Right now I am waiting for the result of a basic query to appear and it has already been more than 5 mins. Thing is this is all pretty no brained stuff so I am somewhat baffled.
Here's the query
let
Source = Table.FromRecords({
[Name = "Earliest FY", Value=GetEarliestFY(Projects[ProjectStartDate])],
[Name = "Latest FY", Value=GetLatestFY(Projects[ProjectStartDate])],
[Name = "First Day of FY", Value=First_Day_Of_FY],
[Name = "First Month of FY", Value=First_Month_Of_FY],
[Name = "Quarter Title", Value="Quarter_Title"]
})
in
Source
Where the first two look like this (Earliest as the example):
(DateList as list) as date =>
let
//First get the two date extremes
EarliestDate=#date(Earliest_FY,First_Month_Of_FY ,First_Day_Of_FY),
MinDate=let MDate=List.Min(DateList), RetVal = if MDate < EarliestDate then EarliestDate else MDate in RetVal, //no need to go further back than this
//adjust these to the start of financial year
MinDateFY = if Date.Month(MinDate) >= First_Month_Of_FY then #date(Date.Year(MinDate),First_Month_Of_FY,First_Day_Of_FY) else #date(Date.Year(MinDate)-1,First_Month_Of_FY,First_Day_Of_FY)
in
MinDateFY
All of the rest i.e. anything that uses _ are defined PBI parameters. Thing is I did not think any of this was a big deal and it never has been to date. The only thing I wondered about is whether calls to M functions might be expensive. Out side of that I don't understand. It is taking hours to apply anything!

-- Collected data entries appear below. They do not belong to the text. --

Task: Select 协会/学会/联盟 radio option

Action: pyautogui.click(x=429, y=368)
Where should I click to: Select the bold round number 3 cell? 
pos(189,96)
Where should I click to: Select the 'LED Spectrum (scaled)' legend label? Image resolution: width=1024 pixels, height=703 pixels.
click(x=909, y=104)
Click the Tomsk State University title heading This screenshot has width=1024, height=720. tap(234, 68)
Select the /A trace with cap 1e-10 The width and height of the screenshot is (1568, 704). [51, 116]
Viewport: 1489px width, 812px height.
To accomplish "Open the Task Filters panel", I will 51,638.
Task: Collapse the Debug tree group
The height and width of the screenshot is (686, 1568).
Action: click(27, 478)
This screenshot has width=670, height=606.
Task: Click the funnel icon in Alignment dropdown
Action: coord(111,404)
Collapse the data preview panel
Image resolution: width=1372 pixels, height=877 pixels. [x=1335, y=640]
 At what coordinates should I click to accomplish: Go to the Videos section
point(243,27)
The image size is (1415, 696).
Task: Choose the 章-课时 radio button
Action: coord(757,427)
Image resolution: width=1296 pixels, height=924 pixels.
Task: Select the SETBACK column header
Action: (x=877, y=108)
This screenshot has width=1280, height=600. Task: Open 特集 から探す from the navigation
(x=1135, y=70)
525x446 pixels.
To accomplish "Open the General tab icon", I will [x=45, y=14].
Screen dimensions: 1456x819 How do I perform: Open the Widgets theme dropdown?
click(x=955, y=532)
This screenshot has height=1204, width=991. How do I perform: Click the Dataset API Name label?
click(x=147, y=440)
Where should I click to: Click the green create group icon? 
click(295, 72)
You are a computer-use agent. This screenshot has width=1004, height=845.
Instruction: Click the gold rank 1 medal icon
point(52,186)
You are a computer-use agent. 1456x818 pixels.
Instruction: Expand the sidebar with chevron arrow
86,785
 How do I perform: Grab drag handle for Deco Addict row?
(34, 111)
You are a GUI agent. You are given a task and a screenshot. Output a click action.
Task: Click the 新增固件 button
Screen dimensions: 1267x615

Anybody got any ideas of what is wrong? I'm currently working with every app except my web browser and PBI closed. And I will close the web browser after I post this...
Solved! Go to Solution.
Hi Eric,
I have figured this our. I was using each of these in an addcolumn with a list generater causing these to be called multiple times.
What I did was to create a variable with the return in and then use that in the itterator and the whole thing sped up dramatically. Poor coding on my behalf. I think I assumed it would be optimised but was thinking complier and not interpreter 🙂
I tried to test that function and the rest Power Query code, however they perform well. I don't get any slowness. While saying " It is taking hours to apply anything", is the basic query the only thing in your scenario? How much data in your case?
Hi Eric,
I have figured this our. I was using each of these in an addcolumn with a list generater causing these to be called multiple times.
What I did was to create a variable with the return in and then use that in the itterator and the whole thing sped up dramatically. Poor coding on my behalf. I think I assumed it would be optimised but was thinking complier and not interpreter 🙂
It is great to hear you've figure it out and thanks for sharing the solution. 🙂
You can accept your reply as solution to close this thread.